'''

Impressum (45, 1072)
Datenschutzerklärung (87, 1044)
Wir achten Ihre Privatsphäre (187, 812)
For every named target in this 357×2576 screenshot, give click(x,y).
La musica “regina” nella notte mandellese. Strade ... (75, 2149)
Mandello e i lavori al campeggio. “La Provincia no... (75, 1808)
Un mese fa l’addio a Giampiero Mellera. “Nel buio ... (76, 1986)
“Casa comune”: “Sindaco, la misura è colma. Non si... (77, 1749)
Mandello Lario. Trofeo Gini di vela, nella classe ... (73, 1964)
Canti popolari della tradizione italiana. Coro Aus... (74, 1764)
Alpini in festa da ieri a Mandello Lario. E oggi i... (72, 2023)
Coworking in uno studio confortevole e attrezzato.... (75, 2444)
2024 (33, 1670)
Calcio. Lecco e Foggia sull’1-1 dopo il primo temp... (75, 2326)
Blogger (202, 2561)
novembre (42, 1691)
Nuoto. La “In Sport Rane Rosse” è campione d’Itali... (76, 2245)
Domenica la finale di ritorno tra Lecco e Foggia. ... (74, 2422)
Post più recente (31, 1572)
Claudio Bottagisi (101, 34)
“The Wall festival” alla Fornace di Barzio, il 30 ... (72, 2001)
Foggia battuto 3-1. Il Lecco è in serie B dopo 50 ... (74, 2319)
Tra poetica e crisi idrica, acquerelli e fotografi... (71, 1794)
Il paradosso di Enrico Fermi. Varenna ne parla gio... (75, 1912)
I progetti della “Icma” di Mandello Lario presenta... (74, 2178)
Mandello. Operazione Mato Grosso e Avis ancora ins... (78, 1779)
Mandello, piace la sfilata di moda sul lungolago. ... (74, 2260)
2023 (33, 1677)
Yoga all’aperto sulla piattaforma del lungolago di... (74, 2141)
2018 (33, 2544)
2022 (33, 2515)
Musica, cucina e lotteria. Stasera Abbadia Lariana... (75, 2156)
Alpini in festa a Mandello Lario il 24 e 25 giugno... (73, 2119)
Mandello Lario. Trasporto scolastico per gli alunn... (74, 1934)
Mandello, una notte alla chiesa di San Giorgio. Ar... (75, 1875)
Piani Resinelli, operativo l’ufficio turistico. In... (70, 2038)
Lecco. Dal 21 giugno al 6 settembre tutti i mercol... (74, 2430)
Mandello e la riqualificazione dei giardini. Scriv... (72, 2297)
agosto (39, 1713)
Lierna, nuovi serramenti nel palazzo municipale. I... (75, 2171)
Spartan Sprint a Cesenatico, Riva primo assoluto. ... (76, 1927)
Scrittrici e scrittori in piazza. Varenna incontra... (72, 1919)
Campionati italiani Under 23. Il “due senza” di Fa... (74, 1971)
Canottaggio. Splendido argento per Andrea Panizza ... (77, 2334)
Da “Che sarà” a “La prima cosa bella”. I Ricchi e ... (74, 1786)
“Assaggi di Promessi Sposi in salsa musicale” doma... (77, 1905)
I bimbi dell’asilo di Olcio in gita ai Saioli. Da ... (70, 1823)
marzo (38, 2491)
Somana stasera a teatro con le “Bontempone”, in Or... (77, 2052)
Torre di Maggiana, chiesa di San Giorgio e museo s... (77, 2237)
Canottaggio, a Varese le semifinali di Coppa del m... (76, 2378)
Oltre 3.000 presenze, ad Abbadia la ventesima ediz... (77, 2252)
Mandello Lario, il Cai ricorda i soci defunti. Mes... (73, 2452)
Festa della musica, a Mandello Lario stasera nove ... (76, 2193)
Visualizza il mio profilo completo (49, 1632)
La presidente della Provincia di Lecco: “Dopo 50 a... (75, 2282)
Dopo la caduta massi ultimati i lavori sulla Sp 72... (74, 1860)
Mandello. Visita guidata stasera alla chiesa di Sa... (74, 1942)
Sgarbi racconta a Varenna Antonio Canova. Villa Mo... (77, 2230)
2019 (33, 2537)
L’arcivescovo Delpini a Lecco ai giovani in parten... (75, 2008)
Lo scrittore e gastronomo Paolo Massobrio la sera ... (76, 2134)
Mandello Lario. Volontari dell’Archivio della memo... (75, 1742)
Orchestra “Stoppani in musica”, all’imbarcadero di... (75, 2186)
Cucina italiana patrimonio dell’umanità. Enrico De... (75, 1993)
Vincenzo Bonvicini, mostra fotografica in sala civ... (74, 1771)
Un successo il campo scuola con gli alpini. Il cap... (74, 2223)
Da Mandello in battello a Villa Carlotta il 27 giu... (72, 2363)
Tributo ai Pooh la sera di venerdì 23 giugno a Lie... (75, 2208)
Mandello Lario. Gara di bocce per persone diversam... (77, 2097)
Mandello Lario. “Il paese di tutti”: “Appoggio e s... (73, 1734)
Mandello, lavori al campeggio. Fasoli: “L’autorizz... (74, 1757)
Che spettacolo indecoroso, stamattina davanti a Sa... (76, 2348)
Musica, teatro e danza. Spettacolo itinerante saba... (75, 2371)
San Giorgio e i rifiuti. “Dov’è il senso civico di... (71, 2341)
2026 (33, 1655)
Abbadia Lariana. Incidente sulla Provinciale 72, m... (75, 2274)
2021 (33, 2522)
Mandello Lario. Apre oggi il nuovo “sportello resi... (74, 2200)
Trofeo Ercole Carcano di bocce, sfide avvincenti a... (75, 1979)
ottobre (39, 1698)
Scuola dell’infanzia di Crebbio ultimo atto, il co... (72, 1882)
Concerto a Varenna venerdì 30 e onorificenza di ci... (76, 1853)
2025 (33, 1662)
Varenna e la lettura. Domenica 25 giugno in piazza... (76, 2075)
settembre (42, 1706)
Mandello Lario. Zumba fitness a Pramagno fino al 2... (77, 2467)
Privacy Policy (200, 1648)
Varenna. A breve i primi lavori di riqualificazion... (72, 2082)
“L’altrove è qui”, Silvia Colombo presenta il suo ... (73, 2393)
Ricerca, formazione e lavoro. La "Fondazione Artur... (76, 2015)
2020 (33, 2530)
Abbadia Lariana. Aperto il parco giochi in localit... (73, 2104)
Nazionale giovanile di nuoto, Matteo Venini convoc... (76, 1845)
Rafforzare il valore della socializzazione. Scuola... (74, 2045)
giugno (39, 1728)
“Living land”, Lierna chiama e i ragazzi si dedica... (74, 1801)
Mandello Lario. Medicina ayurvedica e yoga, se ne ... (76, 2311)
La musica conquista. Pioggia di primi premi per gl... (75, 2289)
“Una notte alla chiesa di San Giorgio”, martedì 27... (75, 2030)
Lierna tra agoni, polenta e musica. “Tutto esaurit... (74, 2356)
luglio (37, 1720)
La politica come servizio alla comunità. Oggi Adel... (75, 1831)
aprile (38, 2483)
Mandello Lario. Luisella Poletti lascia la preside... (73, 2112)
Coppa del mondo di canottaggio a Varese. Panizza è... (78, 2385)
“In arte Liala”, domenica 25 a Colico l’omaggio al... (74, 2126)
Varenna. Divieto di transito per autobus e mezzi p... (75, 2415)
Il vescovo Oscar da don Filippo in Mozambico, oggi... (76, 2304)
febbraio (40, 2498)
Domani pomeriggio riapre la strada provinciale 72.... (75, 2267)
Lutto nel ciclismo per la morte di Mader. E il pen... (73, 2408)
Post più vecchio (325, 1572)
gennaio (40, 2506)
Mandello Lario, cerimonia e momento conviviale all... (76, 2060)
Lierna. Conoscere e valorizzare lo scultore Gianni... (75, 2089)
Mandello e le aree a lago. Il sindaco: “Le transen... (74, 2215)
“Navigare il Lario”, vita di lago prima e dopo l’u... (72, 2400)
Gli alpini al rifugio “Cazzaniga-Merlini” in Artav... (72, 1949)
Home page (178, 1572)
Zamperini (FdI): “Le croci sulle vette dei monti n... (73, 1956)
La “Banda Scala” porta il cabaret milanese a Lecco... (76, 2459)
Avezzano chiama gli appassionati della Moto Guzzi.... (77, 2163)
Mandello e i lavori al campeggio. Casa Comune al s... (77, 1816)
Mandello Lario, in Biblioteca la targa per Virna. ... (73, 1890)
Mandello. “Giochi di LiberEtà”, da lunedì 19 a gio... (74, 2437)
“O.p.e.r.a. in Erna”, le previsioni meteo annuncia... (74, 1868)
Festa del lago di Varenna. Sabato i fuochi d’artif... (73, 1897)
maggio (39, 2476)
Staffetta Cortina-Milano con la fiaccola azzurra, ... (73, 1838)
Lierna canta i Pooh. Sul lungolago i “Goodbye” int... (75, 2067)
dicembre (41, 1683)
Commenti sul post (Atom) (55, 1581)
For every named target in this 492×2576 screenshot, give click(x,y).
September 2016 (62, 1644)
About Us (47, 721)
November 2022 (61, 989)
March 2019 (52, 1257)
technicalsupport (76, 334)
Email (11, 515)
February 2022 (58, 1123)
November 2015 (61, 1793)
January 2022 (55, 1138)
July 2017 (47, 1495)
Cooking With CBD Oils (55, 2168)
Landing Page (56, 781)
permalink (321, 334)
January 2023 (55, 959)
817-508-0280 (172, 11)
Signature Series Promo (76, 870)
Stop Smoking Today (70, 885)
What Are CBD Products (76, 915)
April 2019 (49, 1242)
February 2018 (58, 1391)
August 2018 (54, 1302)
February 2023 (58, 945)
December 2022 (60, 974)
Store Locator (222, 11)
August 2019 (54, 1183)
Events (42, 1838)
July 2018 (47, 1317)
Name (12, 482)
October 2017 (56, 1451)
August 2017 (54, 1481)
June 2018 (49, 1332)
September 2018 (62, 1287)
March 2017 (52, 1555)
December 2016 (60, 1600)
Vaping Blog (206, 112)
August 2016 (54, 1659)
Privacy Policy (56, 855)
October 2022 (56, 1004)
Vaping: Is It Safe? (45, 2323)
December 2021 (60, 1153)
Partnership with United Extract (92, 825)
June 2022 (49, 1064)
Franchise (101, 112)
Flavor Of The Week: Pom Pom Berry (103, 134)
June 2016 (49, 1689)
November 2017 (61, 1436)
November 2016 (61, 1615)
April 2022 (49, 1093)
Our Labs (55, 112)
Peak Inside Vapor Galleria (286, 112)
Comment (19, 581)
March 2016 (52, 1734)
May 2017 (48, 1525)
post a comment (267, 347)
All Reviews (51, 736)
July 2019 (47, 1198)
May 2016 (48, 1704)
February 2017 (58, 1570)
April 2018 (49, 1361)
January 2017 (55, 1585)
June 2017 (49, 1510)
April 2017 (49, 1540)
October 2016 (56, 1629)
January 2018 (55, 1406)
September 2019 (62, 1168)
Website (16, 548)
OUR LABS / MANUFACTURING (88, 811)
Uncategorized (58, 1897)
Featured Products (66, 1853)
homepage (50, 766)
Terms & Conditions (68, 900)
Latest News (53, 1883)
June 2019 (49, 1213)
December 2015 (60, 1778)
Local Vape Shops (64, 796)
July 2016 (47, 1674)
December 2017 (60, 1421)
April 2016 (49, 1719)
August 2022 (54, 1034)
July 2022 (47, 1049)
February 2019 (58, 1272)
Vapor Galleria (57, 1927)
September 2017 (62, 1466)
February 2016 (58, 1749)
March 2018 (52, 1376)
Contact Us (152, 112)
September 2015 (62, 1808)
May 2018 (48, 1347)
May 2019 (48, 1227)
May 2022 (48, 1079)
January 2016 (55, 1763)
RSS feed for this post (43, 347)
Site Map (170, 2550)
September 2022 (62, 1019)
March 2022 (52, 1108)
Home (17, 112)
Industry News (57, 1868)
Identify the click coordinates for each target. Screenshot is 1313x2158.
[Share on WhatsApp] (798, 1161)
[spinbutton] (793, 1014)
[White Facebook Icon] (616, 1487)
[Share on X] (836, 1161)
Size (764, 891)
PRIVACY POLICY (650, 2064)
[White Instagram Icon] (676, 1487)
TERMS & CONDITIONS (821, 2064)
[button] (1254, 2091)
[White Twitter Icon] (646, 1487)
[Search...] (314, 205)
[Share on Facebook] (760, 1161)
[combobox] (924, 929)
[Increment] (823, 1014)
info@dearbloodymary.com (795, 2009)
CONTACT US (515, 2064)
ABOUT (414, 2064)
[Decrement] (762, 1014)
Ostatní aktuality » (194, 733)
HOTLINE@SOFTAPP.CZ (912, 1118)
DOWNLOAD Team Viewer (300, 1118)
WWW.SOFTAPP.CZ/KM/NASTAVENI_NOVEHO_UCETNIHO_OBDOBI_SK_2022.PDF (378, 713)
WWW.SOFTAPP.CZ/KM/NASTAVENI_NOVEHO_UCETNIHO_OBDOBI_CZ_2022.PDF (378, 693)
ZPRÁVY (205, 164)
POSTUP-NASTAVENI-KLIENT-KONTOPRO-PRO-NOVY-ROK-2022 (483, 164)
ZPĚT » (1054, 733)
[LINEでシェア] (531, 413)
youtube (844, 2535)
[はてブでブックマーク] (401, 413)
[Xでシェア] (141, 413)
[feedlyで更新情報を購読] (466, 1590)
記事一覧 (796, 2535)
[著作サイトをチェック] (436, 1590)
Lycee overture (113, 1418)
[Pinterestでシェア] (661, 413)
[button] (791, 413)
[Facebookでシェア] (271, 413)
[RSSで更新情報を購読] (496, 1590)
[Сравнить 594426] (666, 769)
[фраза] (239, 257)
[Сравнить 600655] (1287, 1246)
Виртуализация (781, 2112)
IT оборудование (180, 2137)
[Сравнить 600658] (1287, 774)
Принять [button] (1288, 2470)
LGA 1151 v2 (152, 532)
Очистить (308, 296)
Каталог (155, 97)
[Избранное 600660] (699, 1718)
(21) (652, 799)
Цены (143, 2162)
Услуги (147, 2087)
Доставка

'''

-- Work to do --
Can you rescale everything from the start of the material down to the line containing "Foggia battuto 3-1.", both ends included, by writing each of those lines out again (requests too, left unchanged) with every answer coordinate multiplied by 1.35 and rounded to a whole number, halves rounded up?

-- Exercise response --
Impressum (61, 1447)
Datenschutzerklärung (117, 1409)
Wir achten Ihre Privatsphäre (252, 1096)
For every named target in this 357×2576 screenshot, give click(x,y).
La musica “regina” nella notte mandellese. Strade ... (101, 2901)
Mandello e i lavori al campeggio. “La Provincia no... (101, 2441)
Un mese fa l’addio a Giampiero Mellera. “Nel buio ... (103, 2681)
“Casa comune”: “Sindaco, la misura è colma. Non si... (104, 2361)
Mandello Lario. Trofeo Gini di vela, nella classe ... (99, 2651)
Canti popolari della tradizione italiana. Coro Aus... (100, 2381)
Alpini in festa da ieri a Mandello Lario. E oggi i... (97, 2731)
Coworking in uno studio confortevole e attrezzato.... (101, 3299)
2024 (45, 2255)
Calcio. Lecco e Foggia sull’1-1 dopo il primo temp... (101, 3140)
Blogger (273, 3457)
novembre (57, 2283)
Nuoto. La “In Sport Rane Rosse” è campione d’Itali... (103, 3031)
Domenica la finale di ritorno tra Lecco e Foggia. ... (100, 3270)
Post più recente (42, 2122)
Claudio Bottagisi (136, 46)
“The Wall festival” alla Fornace di Barzio, il 30 ... (97, 2701)
Foggia battuto 3-1. Il Lecco è in serie B dopo 50 ... (100, 3131)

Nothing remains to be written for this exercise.